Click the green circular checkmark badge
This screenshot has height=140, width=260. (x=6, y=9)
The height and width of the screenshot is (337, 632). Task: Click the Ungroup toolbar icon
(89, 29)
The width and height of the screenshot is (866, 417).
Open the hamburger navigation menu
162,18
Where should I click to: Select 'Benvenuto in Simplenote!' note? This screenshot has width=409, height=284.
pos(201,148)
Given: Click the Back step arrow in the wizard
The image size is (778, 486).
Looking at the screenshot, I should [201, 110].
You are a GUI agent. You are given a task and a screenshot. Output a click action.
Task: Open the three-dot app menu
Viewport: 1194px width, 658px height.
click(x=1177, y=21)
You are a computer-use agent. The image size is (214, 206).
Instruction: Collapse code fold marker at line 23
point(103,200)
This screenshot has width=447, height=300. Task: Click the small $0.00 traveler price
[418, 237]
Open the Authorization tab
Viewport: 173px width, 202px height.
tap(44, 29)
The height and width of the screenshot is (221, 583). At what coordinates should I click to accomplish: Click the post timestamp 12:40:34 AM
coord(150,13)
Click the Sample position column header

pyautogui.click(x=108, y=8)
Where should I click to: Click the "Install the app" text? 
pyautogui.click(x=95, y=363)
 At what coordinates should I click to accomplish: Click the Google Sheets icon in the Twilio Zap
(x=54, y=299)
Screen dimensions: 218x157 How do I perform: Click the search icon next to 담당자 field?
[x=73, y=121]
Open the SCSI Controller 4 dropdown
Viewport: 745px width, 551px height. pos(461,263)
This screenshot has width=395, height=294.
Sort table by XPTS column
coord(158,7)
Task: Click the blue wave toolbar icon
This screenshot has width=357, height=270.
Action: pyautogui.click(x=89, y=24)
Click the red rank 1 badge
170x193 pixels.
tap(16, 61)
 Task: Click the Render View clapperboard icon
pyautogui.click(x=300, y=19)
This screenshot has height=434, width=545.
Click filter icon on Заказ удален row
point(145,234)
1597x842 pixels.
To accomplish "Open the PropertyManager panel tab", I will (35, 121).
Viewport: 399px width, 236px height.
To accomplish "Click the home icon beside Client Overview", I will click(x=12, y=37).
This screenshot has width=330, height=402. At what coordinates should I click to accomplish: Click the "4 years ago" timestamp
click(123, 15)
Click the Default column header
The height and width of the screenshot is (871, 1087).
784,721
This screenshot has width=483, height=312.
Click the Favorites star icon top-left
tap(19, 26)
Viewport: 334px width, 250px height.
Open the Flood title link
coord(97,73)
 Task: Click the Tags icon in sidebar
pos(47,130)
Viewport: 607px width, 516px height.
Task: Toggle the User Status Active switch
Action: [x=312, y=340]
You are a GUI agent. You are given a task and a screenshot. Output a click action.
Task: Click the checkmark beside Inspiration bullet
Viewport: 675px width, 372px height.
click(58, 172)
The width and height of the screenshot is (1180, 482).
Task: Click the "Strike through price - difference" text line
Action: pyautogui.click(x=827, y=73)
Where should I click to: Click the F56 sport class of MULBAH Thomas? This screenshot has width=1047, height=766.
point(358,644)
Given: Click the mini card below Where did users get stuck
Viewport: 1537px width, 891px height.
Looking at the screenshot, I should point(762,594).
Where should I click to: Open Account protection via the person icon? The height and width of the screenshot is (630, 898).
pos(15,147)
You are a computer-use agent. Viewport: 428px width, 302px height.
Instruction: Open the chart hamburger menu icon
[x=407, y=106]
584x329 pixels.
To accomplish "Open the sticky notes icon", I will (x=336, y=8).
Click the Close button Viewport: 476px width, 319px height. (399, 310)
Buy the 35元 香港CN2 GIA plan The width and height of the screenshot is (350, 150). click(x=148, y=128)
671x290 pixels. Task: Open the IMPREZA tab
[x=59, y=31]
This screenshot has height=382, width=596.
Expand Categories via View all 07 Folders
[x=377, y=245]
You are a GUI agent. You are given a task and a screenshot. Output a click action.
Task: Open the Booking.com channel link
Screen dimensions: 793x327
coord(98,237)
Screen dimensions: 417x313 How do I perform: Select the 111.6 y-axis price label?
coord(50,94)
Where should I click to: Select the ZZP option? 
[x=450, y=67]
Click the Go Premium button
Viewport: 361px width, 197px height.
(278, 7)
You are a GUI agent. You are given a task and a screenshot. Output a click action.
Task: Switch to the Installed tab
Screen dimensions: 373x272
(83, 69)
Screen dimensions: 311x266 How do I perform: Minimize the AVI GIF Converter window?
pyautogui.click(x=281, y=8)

--------------------

When you write out the listing, keep every line exactly as it is above.

* _Task output_
Click the green circular checkmark badge
This screenshot has height=140, width=260. (x=6, y=9)
The height and width of the screenshot is (337, 632). Task: Click the Ungroup toolbar icon
(89, 29)
The width and height of the screenshot is (866, 417).
Open the hamburger navigation menu
162,18
Where should I click to: Select 'Benvenuto in Simplenote!' note? This screenshot has width=409, height=284.
pos(201,148)
Given: Click the Back step arrow in the wizard
The image size is (778, 486).
Looking at the screenshot, I should [201, 110].
You are a GUI agent. You are given a task and a screenshot. Output a click action.
Task: Open the three-dot app menu
Viewport: 1194px width, 658px height.
click(x=1177, y=21)
You are a computer-use agent. The image size is (214, 206).
Instruction: Collapse code fold marker at line 23
point(103,200)
This screenshot has width=447, height=300. Task: Click the small $0.00 traveler price
[418, 237]
Open the Authorization tab
Viewport: 173px width, 202px height.
tap(44, 29)
The height and width of the screenshot is (221, 583). At what coordinates should I click to accomplish: Click the post timestamp 12:40:34 AM
coord(150,13)
Click the Sample position column header

pyautogui.click(x=108, y=8)
Where should I click to: Click the "Install the app" text? 
pyautogui.click(x=95, y=363)
 At what coordinates should I click to accomplish: Click the Google Sheets icon in the Twilio Zap
(x=54, y=299)
Screen dimensions: 218x157 How do I perform: Click the search icon next to 담당자 field?
[x=73, y=121]
Open the SCSI Controller 4 dropdown
Viewport: 745px width, 551px height. pos(461,263)
This screenshot has width=395, height=294.
Sort table by XPTS column
coord(158,7)
Task: Click the blue wave toolbar icon
This screenshot has width=357, height=270.
Action: pyautogui.click(x=89, y=24)
Click the red rank 1 badge
170x193 pixels.
tap(16, 61)
 Task: Click the Render View clapperboard icon
pyautogui.click(x=300, y=19)
This screenshot has height=434, width=545.
Click filter icon on Заказ удален row
point(145,234)
1597x842 pixels.
To accomplish "Open the PropertyManager panel tab", I will (35, 121).
Viewport: 399px width, 236px height.
To accomplish "Click the home icon beside Client Overview", I will click(x=12, y=37).
This screenshot has width=330, height=402. At what coordinates should I click to accomplish: Click the "4 years ago" timestamp
click(123, 15)
Click the Default column header
The height and width of the screenshot is (871, 1087).
784,721
This screenshot has width=483, height=312.
Click the Favorites star icon top-left
tap(19, 26)
Viewport: 334px width, 250px height.
Open the Flood title link
coord(97,73)
 Task: Click the Tags icon in sidebar
pos(47,130)
Viewport: 607px width, 516px height.
Task: Toggle the User Status Active switch
Action: [x=312, y=340]
You are a GUI agent. You are given a task and a screenshot. Output a click action.
Task: Click the checkmark beside Inspiration bullet
Viewport: 675px width, 372px height.
click(58, 172)
The width and height of the screenshot is (1180, 482).
Task: Click the "Strike through price - difference" text line
Action: pyautogui.click(x=827, y=73)
Where should I click to: Click the F56 sport class of MULBAH Thomas? This screenshot has width=1047, height=766.
point(358,644)
Given: Click the mini card below Where did users get stuck
Viewport: 1537px width, 891px height.
Looking at the screenshot, I should point(762,594).
Where should I click to: Open Account protection via the person icon? The height and width of the screenshot is (630, 898).
pos(15,147)
You are a computer-use agent. Viewport: 428px width, 302px height.
Instruction: Open the chart hamburger menu icon
[x=407, y=106]
584x329 pixels.
To accomplish "Open the sticky notes icon", I will (x=336, y=8).
Click the Close button Viewport: 476px width, 319px height. (399, 310)
Buy the 35元 香港CN2 GIA plan The width and height of the screenshot is (350, 150). click(x=148, y=128)
671x290 pixels. Task: Open the IMPREZA tab
[x=59, y=31]
This screenshot has height=382, width=596.
Expand Categories via View all 07 Folders
[x=377, y=245]
You are a GUI agent. You are given a task and a screenshot. Output a click action.
Task: Open the Booking.com channel link
Screen dimensions: 793x327
coord(98,237)
Screen dimensions: 417x313 How do I perform: Select the 111.6 y-axis price label?
coord(50,94)
Where should I click to: Select the ZZP option? 
[x=450, y=67]
Click the Go Premium button
Viewport: 361px width, 197px height.
(278, 7)
You are a GUI agent. You are given a task and a screenshot. Output a click action.
Task: Switch to the Installed tab
Screen dimensions: 373x272
(83, 69)
Screen dimensions: 311x266 How do I perform: Minimize the AVI GIF Converter window?
pyautogui.click(x=281, y=8)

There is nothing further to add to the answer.